5. All for Pie, Pie for All, David Martin and Valeri Gorbachev
Yet another one of my mom’s excellent picks, since she and my mother-in-law are our de facto resident librarians. Grandma Cat bakes an apple pie, the cat family eats it, then the mouse family eats the leftover slice, and then the ant family divvies up the remaining crumbs. By the end — spoiler alert! — all three species ditch this food chain hierarchy in order to pitch in and help Grandma Mouse bake a kick ass blueberry pie. Both my kids are seriously into this book lately, so I better learn to make a decent pie crust already.

4. Blueberries for Sal, Robert McCloskey
A lesson in seasonal and local produce, food preserving before it became cool, with glimpses into America’s transition from rural to urban/suburban, post-industrial society, featuring a semi-androgynous protagonist. OK so the kids don’t care about that stuff and just want to read about Little Sal and the mix up with her mom and the bears on Blueberry Hill. A delightful read told and rendered in McCloskey’s distinctive style.

3. Anatole, Eve Titus
The direct ancestor and kindred spirit of Remy the rat, Paris-area resident Anatole finds a way to give back, instead of succumbing to the human accusation that “mice are a disgrace to France!” In the series’s first book, he sneaks into the Fromage Duval factory “in the business part of town” and drops brilliant tasting notes for the cheese tasters to find the following morning, while in his own unique way fighting for the dignity of his kind. In the book he stays anonymous, whereas in an awesome 1960 cartoon short adaptation (voiced by Carl Reiner, who knew?!) Anatole lands a fat cat VP Cheese Taster position and works openly right out of Messr. Duval’s office. If you want your kids to pick up really bad, exaggerated French accents, then read Anatole a lot. I might also take mine by the Chateau Duval apartments in Koreatown and tell them it’s the Duval cheese factory.

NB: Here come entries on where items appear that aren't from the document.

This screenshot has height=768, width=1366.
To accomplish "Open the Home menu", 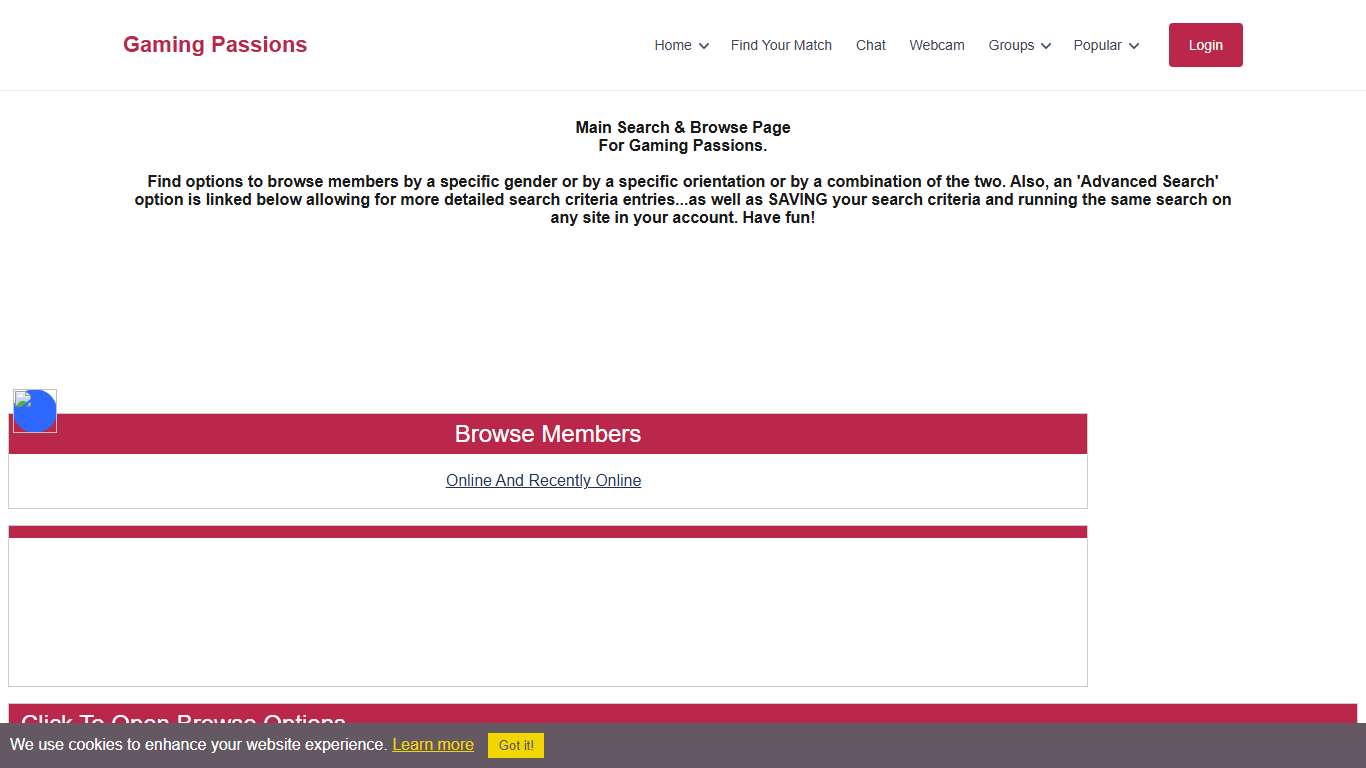I will [x=673, y=45].
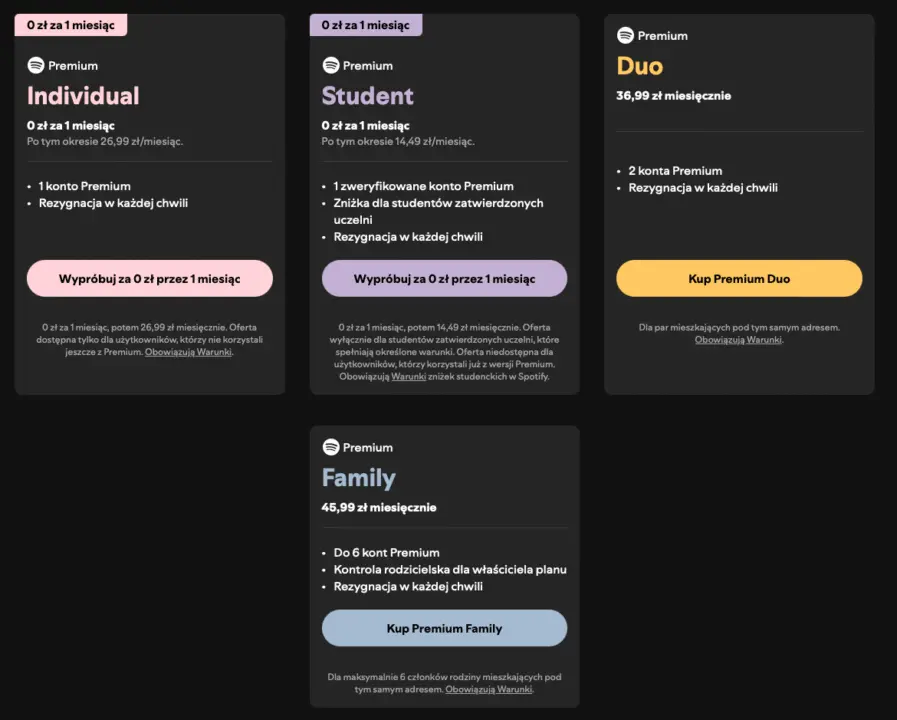Open Obowiązują Warunki link under Duo plan
The image size is (897, 720).
(x=738, y=340)
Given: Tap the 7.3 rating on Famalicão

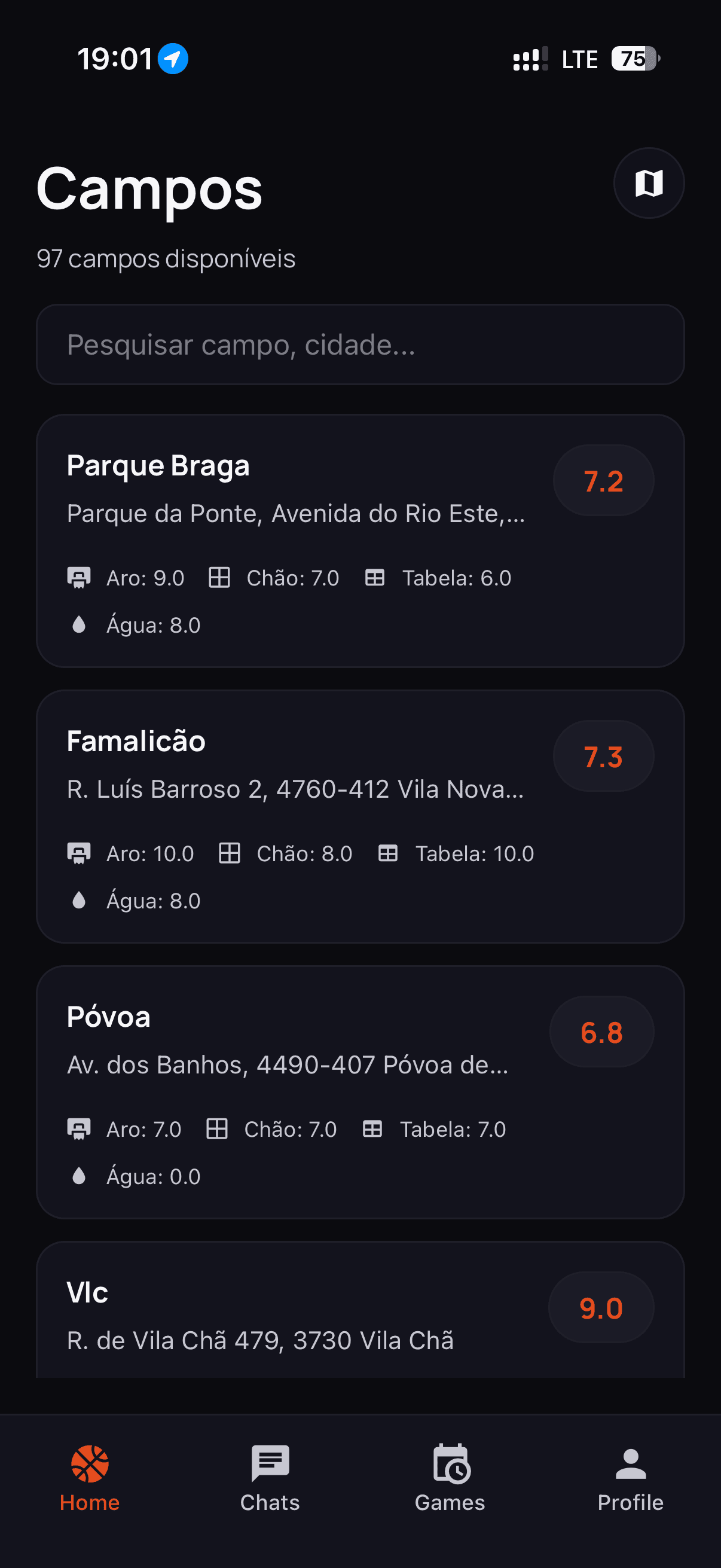Looking at the screenshot, I should coord(604,756).
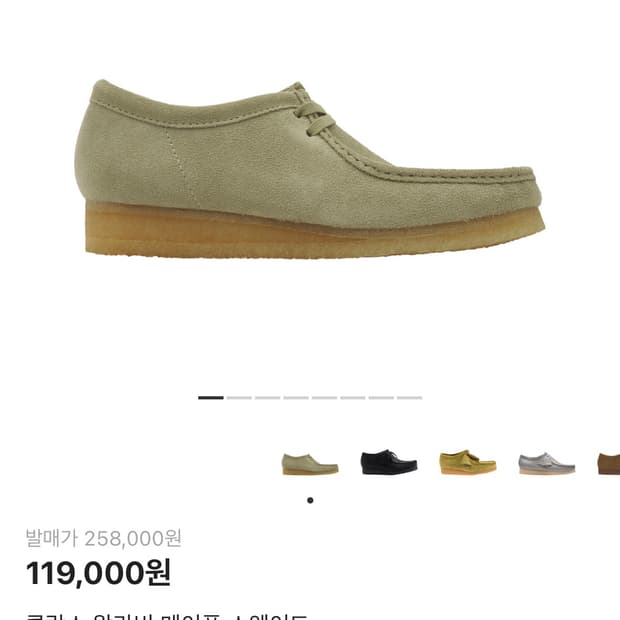Open the cut-off product title text

[x=166, y=616]
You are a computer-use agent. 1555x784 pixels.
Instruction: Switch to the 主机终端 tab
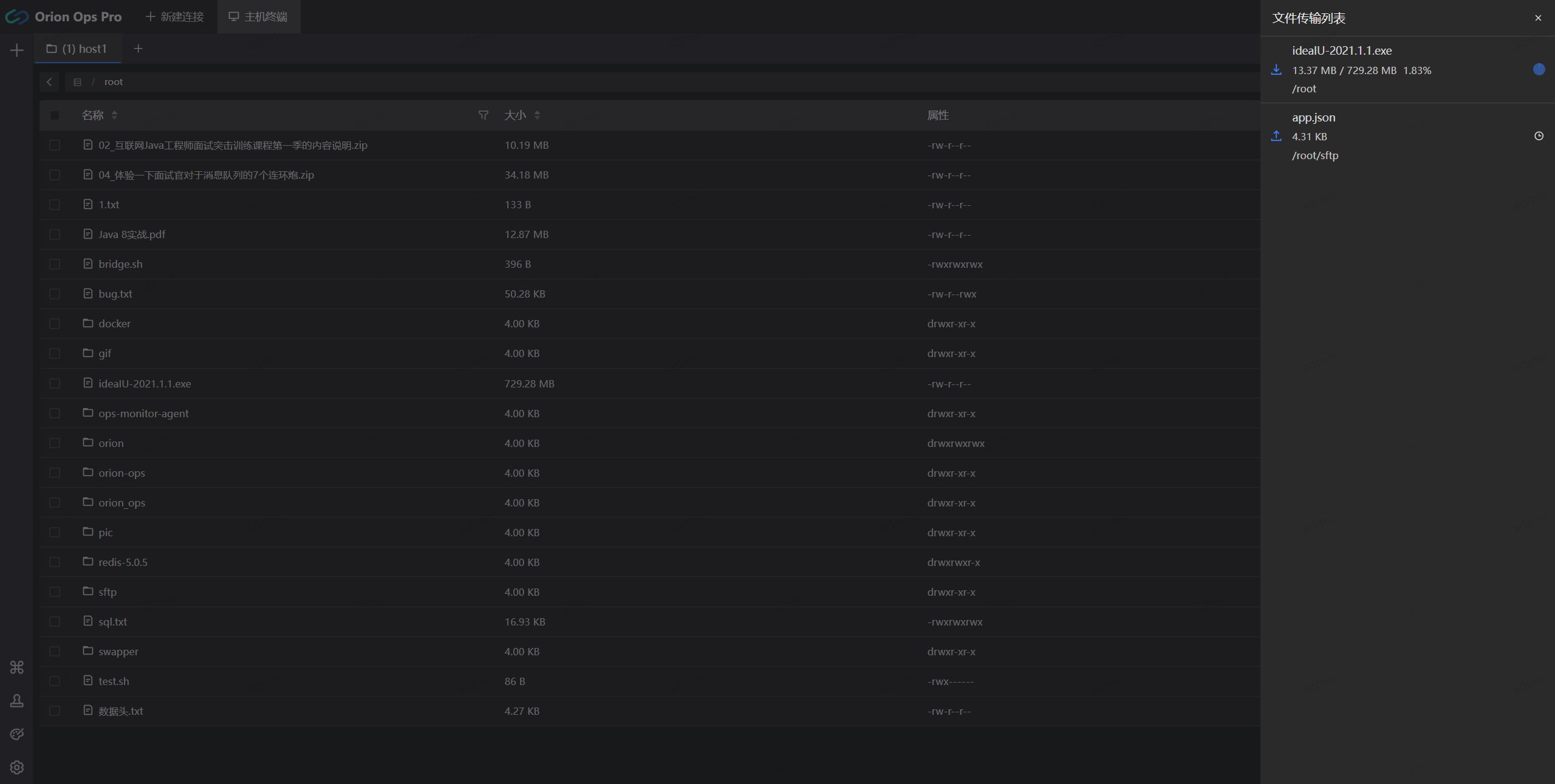(x=259, y=16)
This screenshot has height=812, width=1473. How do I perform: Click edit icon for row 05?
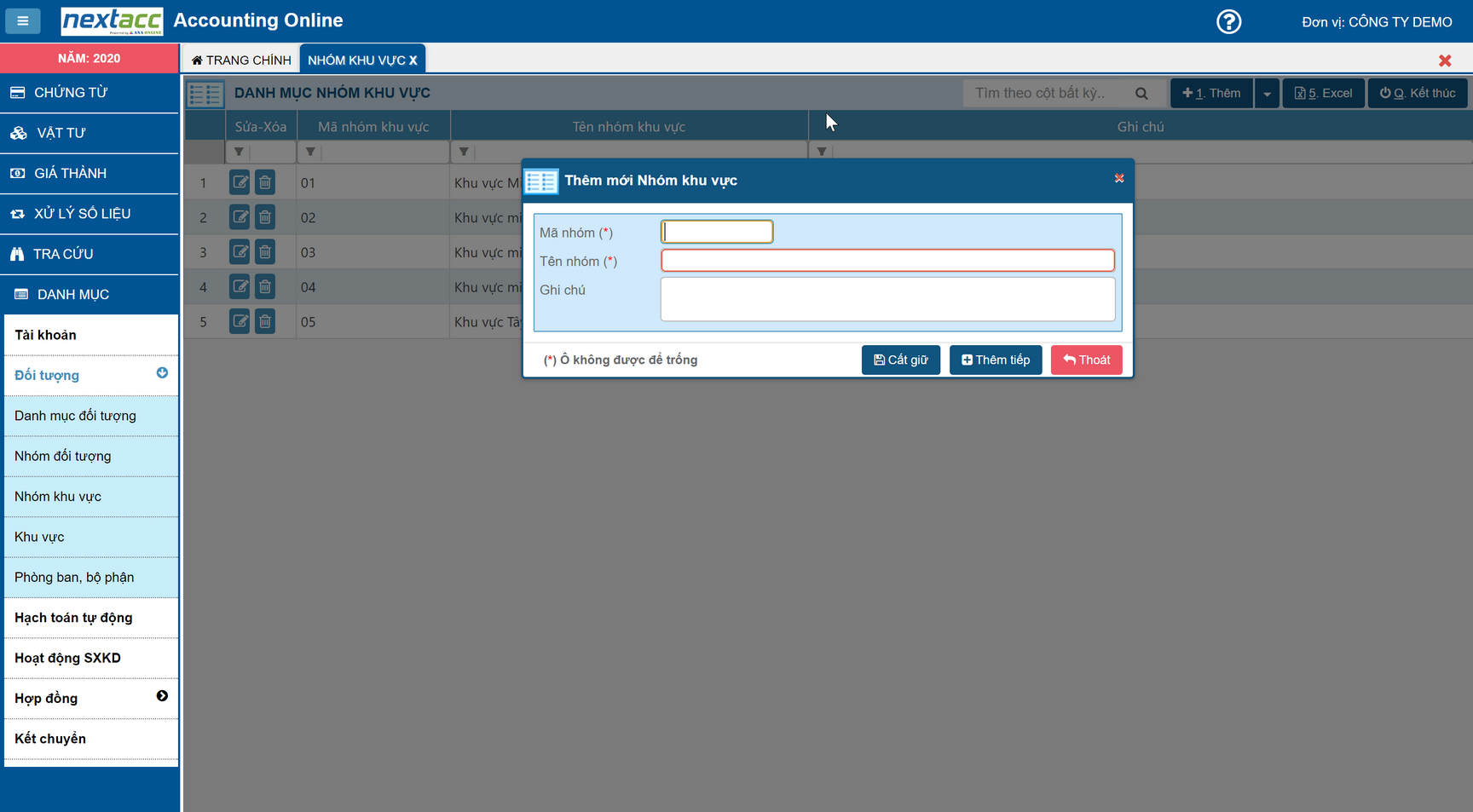pyautogui.click(x=240, y=322)
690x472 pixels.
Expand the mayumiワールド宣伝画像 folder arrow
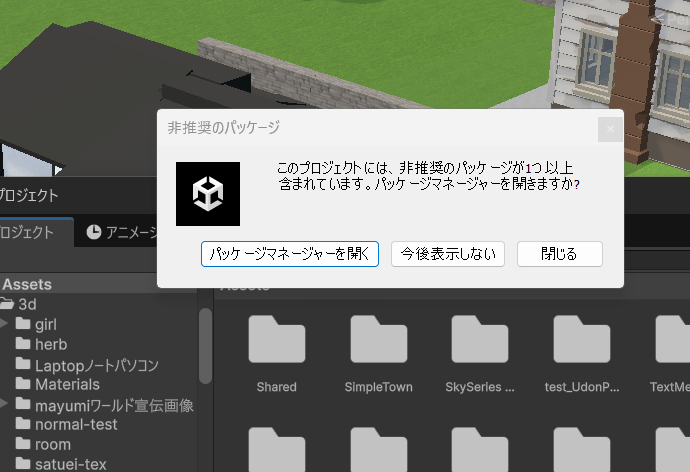5,404
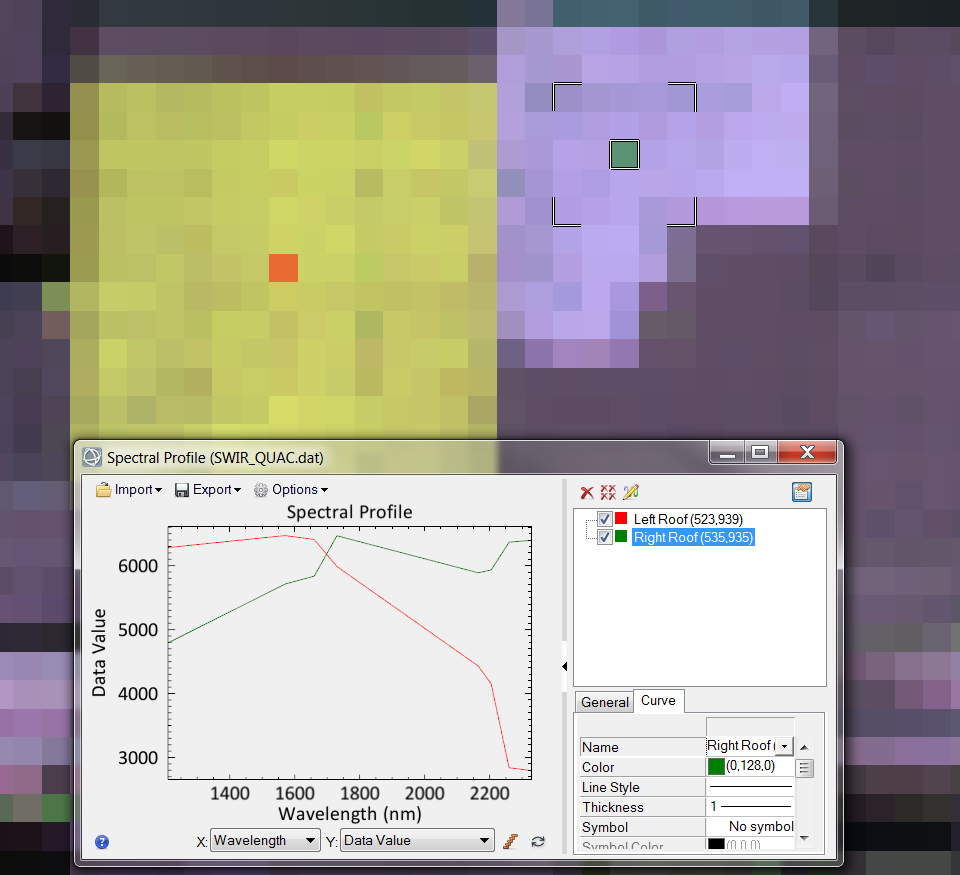Image resolution: width=960 pixels, height=875 pixels.
Task: Collapse the side panel with the black arrow
Action: [565, 666]
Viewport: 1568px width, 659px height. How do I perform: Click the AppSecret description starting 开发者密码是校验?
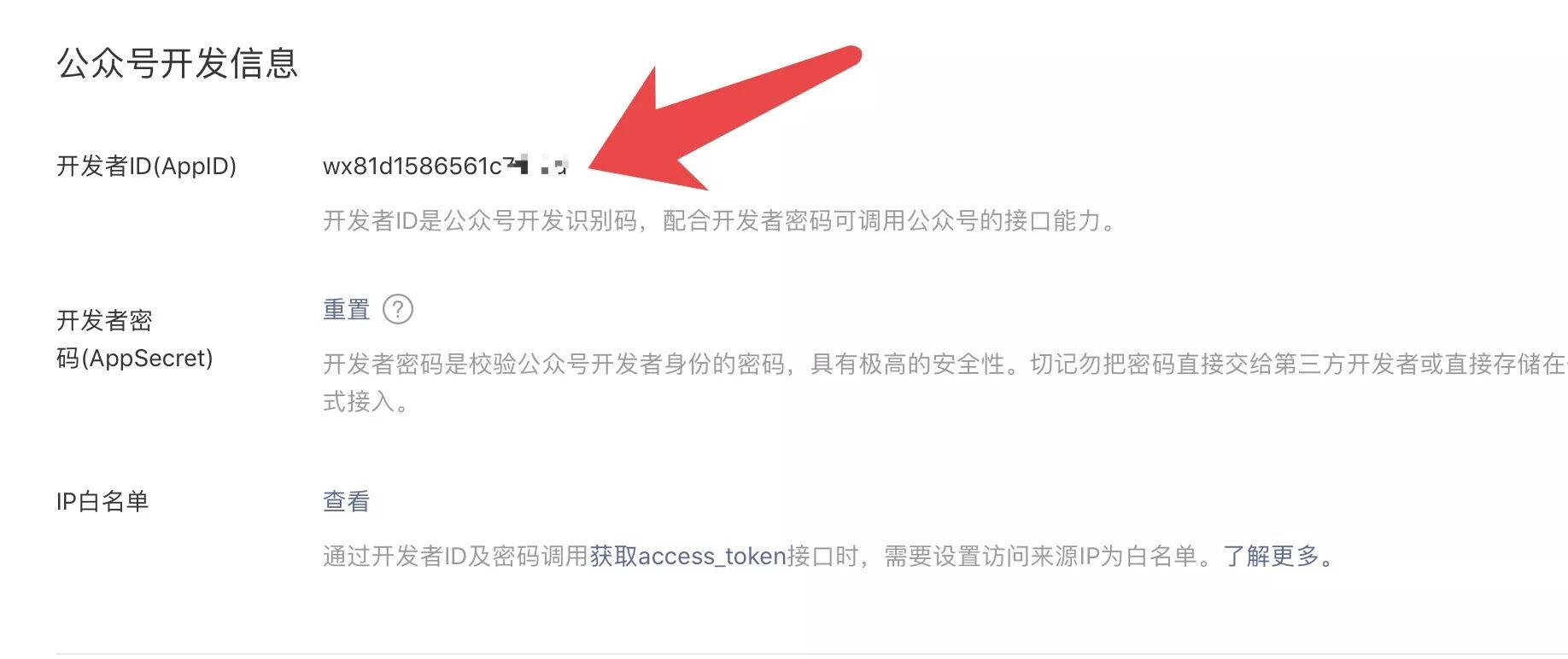point(945,382)

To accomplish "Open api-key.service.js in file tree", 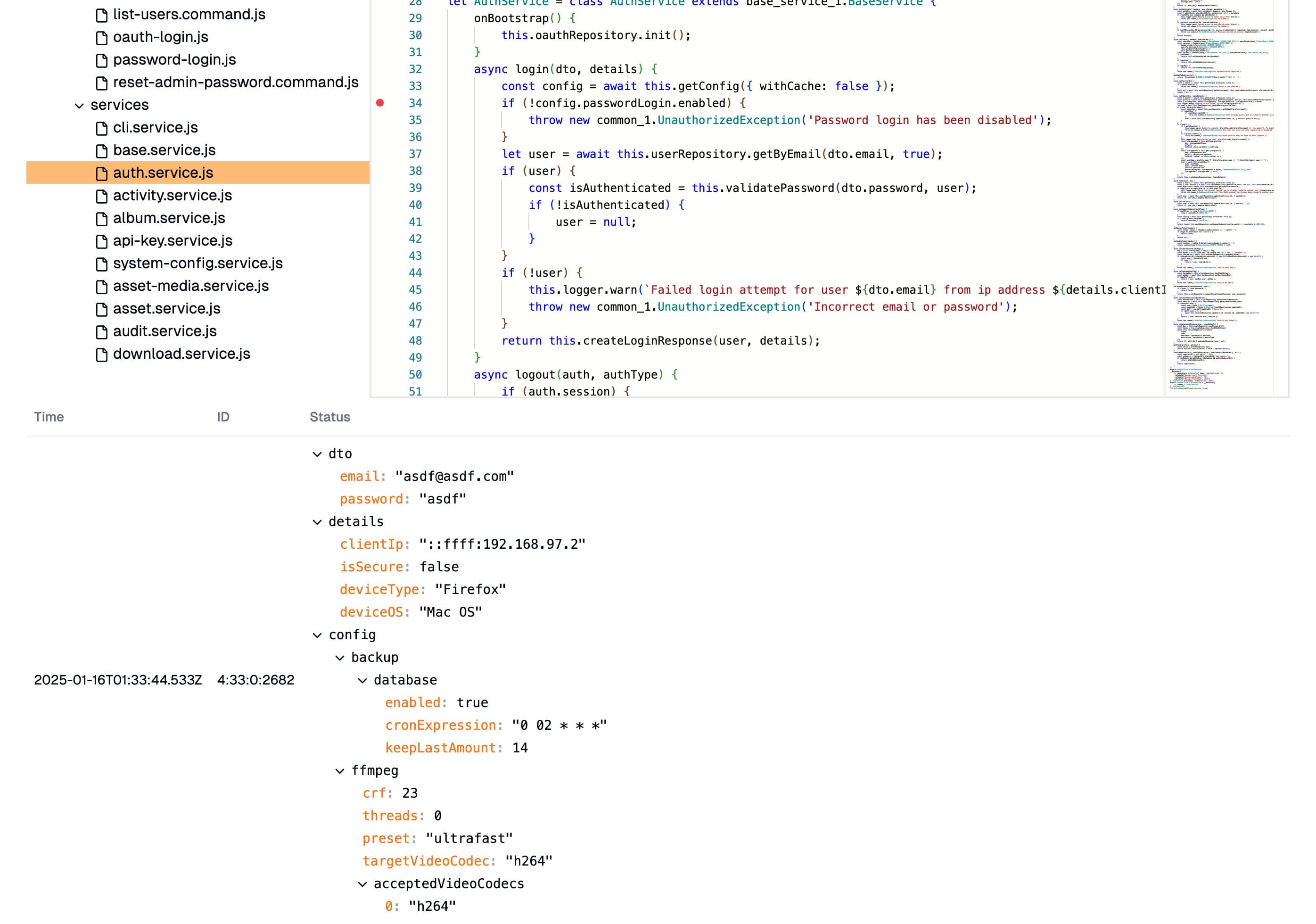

2. Green Eggs and Ham, Dr. Seuss
It’s Dr. Seuss. And I can scramble a mixture of pureed raw spinach into eggs and get my kids to eat greens. Another invaluable lesson in overcoming closed-mindedness that applies to every aspect of life. So THANK YOU again, Mr. Geisel, for this book along with the rest of your astoundingly genius literary legacy.

1. In the Night Kitchen, Maurice Sendak
Maurice Sendak’s book is just as trippy and bizarre as I remember it being when we read it as kids. And as full of magic and a powerful depiction of subconscious sensory experiences (and yup, still controversial!) that gets better and more complex with every read. No need to clue kids into the Holocaust/totalitarianism themes until they’re ready, though. But no matter, because Mickey, our hero, prevails! Don’t we all want to knead and punch and pull and pound bread dough into a prop plane, and navigate past an elevated subway made of bread loaves that rumbles through a city built from cooking and food supplies to evade a bunch of creepy menacing bakers but get them their darn milk already, and then return safely back to our own warm bed? Why yes, we certainly do.